The problem was with the food. Housewives had started to pick weeds and wild grasses to add to their soups to create the illusion of vegetables. Corn was increasingly the staple again instead of rice, but people were adding leaves, husks, stems, and cobs to make it go further. That was okay for adults, but it couldn’t be digested by the tender stomachs of children. In the hospital the doctors discussed this problem among themselves, and gave the mothers what amounted to cooking advice. “If you use grass or bark, you have to grind it up very fine, then cook it a very long time so it is soft and easy to eat,” Dr. Kim told them.

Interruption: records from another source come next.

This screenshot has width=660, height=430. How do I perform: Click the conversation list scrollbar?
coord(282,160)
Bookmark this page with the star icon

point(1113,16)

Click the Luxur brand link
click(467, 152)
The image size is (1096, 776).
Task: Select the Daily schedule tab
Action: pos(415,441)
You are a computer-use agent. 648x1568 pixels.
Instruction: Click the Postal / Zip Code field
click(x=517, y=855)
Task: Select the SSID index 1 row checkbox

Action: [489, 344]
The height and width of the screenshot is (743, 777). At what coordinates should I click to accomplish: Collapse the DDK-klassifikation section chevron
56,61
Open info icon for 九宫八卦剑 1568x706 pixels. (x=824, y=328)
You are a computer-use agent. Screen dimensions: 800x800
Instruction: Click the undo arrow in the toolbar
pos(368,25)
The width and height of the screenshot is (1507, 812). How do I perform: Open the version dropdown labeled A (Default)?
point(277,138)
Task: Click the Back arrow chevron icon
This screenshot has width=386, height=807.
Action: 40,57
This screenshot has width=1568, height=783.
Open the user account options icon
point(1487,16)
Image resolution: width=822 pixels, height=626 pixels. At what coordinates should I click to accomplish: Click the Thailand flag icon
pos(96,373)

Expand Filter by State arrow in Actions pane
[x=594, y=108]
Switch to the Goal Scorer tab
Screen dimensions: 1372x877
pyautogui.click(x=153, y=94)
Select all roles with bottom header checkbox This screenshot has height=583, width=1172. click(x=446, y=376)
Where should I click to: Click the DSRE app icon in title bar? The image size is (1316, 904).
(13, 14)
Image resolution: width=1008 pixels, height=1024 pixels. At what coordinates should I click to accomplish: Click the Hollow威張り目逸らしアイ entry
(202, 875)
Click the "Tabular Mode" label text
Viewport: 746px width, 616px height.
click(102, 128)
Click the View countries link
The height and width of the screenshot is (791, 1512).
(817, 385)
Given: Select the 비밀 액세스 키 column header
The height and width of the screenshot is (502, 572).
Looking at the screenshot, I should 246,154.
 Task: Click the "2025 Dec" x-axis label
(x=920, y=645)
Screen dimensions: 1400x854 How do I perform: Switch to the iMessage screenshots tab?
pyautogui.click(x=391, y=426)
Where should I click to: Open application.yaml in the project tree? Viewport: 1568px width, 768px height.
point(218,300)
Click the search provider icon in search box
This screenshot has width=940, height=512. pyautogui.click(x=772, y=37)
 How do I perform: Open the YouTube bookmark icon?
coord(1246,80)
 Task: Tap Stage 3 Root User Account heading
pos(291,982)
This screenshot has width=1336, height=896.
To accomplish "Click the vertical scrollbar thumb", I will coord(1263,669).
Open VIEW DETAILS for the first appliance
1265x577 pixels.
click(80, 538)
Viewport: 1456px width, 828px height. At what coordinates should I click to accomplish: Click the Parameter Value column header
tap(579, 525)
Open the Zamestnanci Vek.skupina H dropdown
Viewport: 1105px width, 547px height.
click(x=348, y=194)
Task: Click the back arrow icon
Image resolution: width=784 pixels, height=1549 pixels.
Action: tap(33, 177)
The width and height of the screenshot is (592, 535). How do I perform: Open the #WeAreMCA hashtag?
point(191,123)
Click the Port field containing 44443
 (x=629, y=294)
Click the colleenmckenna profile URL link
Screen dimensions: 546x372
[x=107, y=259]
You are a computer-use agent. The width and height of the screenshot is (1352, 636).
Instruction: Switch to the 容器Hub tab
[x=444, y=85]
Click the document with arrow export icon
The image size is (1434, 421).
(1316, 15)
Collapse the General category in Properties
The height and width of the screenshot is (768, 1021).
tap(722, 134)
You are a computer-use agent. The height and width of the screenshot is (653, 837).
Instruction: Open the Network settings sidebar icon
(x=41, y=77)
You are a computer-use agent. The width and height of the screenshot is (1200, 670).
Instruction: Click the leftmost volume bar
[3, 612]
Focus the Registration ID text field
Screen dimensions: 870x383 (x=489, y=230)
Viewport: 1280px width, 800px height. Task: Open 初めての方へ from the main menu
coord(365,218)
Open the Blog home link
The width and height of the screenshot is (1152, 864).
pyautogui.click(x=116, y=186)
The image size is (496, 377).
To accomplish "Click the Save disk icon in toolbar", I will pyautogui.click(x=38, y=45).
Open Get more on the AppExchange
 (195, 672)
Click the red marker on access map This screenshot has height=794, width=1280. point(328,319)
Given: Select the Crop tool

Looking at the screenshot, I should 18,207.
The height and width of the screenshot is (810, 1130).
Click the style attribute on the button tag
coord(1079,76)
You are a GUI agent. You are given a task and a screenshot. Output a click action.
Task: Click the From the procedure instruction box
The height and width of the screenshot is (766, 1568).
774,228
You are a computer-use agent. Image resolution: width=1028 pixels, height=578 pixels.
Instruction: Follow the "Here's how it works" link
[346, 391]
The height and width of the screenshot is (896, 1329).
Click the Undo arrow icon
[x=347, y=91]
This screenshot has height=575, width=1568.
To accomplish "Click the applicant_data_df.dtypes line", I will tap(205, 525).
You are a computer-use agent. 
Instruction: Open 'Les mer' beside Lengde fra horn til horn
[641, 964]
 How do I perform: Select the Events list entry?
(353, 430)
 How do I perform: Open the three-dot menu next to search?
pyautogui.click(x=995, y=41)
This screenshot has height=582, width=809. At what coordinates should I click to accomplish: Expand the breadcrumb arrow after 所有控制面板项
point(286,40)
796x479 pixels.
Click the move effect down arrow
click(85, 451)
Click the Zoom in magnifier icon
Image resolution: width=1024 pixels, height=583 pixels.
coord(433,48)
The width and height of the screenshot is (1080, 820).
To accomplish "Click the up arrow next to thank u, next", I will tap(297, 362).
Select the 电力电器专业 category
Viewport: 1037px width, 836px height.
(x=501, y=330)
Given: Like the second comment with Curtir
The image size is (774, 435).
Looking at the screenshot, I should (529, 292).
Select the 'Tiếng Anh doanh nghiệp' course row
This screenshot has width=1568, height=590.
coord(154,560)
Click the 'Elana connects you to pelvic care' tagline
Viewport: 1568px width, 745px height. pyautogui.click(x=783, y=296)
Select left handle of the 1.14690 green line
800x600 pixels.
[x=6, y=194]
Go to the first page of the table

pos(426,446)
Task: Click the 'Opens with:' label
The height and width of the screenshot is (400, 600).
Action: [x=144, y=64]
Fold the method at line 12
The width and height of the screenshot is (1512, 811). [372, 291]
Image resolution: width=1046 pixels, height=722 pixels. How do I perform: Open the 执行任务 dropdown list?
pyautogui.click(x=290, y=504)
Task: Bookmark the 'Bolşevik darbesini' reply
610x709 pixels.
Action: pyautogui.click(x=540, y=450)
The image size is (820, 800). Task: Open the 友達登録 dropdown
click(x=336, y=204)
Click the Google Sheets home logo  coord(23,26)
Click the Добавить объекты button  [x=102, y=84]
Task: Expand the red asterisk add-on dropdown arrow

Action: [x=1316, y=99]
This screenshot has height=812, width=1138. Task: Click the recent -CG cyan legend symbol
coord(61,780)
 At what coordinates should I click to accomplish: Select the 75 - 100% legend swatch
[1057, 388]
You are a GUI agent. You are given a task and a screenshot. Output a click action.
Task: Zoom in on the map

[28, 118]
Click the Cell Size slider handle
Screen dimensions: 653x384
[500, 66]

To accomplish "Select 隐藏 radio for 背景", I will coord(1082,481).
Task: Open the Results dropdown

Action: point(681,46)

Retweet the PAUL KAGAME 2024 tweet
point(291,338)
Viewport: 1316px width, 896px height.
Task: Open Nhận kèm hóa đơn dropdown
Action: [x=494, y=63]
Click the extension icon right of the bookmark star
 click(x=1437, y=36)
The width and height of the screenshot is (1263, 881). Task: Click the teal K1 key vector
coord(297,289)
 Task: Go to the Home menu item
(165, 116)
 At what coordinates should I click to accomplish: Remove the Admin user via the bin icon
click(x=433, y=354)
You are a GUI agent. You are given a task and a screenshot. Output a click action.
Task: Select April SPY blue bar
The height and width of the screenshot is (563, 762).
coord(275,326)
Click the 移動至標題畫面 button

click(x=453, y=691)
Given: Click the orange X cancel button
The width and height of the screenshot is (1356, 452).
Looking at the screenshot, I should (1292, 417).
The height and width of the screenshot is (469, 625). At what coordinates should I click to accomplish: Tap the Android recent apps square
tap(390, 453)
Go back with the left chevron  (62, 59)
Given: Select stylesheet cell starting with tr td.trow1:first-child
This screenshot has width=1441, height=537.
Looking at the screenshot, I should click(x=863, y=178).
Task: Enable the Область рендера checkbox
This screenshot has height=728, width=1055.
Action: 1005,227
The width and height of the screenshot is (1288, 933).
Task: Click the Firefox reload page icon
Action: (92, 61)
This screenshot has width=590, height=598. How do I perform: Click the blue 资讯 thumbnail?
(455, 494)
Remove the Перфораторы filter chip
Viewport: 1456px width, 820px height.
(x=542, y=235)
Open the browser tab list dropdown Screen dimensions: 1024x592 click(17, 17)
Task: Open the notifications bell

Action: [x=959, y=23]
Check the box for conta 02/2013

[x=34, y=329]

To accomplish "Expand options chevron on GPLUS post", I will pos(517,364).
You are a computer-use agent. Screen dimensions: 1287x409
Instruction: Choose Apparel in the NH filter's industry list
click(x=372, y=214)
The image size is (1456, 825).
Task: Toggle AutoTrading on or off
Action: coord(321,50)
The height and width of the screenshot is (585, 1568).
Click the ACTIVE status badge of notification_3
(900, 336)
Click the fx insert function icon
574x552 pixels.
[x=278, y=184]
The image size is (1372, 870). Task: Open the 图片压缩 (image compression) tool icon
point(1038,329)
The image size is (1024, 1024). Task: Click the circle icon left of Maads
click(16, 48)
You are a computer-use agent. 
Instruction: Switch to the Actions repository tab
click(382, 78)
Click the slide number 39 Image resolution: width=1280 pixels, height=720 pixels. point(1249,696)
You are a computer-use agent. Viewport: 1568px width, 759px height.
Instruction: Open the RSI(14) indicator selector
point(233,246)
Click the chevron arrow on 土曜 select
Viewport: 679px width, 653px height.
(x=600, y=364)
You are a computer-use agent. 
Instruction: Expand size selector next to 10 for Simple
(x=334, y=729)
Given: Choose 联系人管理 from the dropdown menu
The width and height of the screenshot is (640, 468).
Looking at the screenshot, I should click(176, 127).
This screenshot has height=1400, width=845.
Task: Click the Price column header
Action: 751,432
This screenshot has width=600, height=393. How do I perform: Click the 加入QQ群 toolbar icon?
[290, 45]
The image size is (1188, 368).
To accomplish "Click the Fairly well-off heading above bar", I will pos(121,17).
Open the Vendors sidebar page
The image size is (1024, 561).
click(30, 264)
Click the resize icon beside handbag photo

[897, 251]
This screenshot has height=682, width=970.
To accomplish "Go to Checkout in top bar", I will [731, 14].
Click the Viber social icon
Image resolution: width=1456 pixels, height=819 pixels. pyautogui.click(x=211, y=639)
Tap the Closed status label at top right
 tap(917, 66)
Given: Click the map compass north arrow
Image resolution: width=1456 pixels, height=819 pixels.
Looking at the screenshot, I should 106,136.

Among older children and adults, there was another strange new affliction. The patients had shiny rashes on their hands, around their collarbones as though they were wearing necklaces, or around their eyes so that it looked like they had glasses. It was sometimes called the “eyeglass disease.” In fact, it was pellagra, which is caused by a lack of niacin in the diet and often is seen in people who eat only corn.

Often children came in with minor colds or coughs or diarrhea and then suddenly, they were dead. The poor diet lowered their resistance. Even if the hospital had antibiotics, their bodies were too weak. The babies were in the worst shape. Their mothers, themselves undernourished, didn’t produce enough breast milk. Baby formula was nonexistent and milk rare. In the past, mothers who couldn’t produce enough breast milk would feed their babies a watered-down congee made from cooked rice; now most of them couldn’t afford the rice either.

Then there were children who had no diagnosable symptoms at all, just a vague malaise. They would appear pale or slightly bluish, their skin papery and lacking in elasticity. Sometimes they had swollen bellies, but sometimes nothing at all.

“I can’t figure out what it is. I just can’t get my child to stop crying,” the mothers would tell Dr. Kim.

She nodded sympathetically because she recognized the condition, but she was at a loss for words. How do you tell a mother her child needs more food when there is nothing more to give?

Dr. Kim would write out a slip admitting the child to the hospital, knowing she had no cure for this condition. The hospital didn’t have any food either. As she did her rounds, walking through the pediatric ward, the children would follow her with their eyes. Even when her back was turned, she could feel their eyes staring at her white gown, wondering if she could relieve their pain and soon realizing that she could not.

“They would look at me with accusing eyes. Even four-year-olds knew they were dying and that I wasn’t doing anything to help them,” Dr. Kim told me years later. “All I was capable of doing was to cry with their mothers over their bodies afterward.”

Dr. Kim hadn’t been a doctor long enough to have erected the protective wall that would insulate her from the suffering around her. The children’s pain was her pain. Years later, when I asked her if she remembered any of the children who had died on her watch, she answered sharply, “I remember all of them.”

Over the years the hospital provided less and less. The furnace in the basement went out after it ran out of coal, so the hospital had no heat. When the running water went off, nobody could properly mop the floors. Even during the day it was so dark in the interior of the building that doctors had to stand by windows to write up their reports. Patients brought their own food, their own blankets. Since bandages were scarce, they would cut up bedding to make them. The hospital was still able to manufacture intravenous fluid, but they didn’t have bottles for it. The patients had to bring their own, which were often empty bottles of Chongjin’s most popular beer, Rakwon, or “Paradise.”

“If they brought in one beer bottle, they’d get one IV. If they brought in two bottles, they would get two IVs,” Dr. Kim said. “It sounds too embarrassing to admit, but that’s just the way it is.”

Eventually the hospital emptied out. People stopped bringing their sick loved ones. Why bother?